··· Trecho fornecido

A condição feminina

Correio Braziliense

Brasília, sexta-feira,

08 de março de 2002

Sigmaringa Seixas

Sempre que penso nos direitos do ser humano, convenço-me de que as mulheres deviam ser privilegiadas pela lei e pela realidade social. Hoje podemos ir além do que pretendia a grande militante Clara Zetkin, que dedicou a sua vida a reivindicar, para as mulheres, os mesmos direitos concedidos aos homens. Sou de opinião que as mulheres não são iguais aos homens porque os homens a elas não se igualam na contribuição para a vida e para a história.

Há uma medida fácil para saber o quão humana e ética é uma civilização: o tratamento que o Estado e a sociedade dedicam às mulheres e às crianças. Por isso, nota-se em todas as sociedades preocupadas com o desenvolvimento social a adoção de inúmeras iniciativas que visam, exatamente, a proteger e instrumentalizar as mulheres, reconhecendo a importância de seu papel e de suas funções. Entre essas medidas, uma das mais relevantes é a que ficou conhecida como bolsa-escola.

Por isso, surpreende-nos que o DF, contrariando a tendência mundial, tenha suprimido milhares de bolsas-escola instituídas pelo governo Cristovam e que representavam respeito, dignidade e esperança para tantas famílias. Tal supressão, pelo atual governo, constitui não apenas uma agressão às crianças - que agora abandonam a escola para voltar às ruas ou ao trabalho infantil -, mas também às mães, que, exatamente pelo reconhecimento da relevância especial de seu papel, recebiam e administravam aqueles recursos no seio da família.

Em nossos tempos, há uma tendência em associar direitos a sacrifícios. É esse o caso da mulher no mundo do trabalho. A mulher tem direito, como os homens, a participar da vida produtiva, mas não devia ser a isso compelida pela brutalidade do capitalismo.

······
··· Dados fornecidos

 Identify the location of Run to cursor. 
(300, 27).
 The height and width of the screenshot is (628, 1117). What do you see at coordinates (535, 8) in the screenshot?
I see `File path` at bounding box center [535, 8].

······

Reescreva de forma mais concisa o parágrafo do artigo sobre a condição feminina que começa com "Há uma medida fácil", preservando suas informações principais.

◆ Resposta correta
O tratamento que o Estado e a sociedade dão às mulheres e às crianças mede quão humana e ética é uma civilização. Por isso, as sociedades preocupadas com o desenvolvimento social adotam muitas iniciativas para proteger e instrumentalizar as mulheres, reconhecendo a importância de seu papel. Uma das mais relevantes é a bolsa-escola.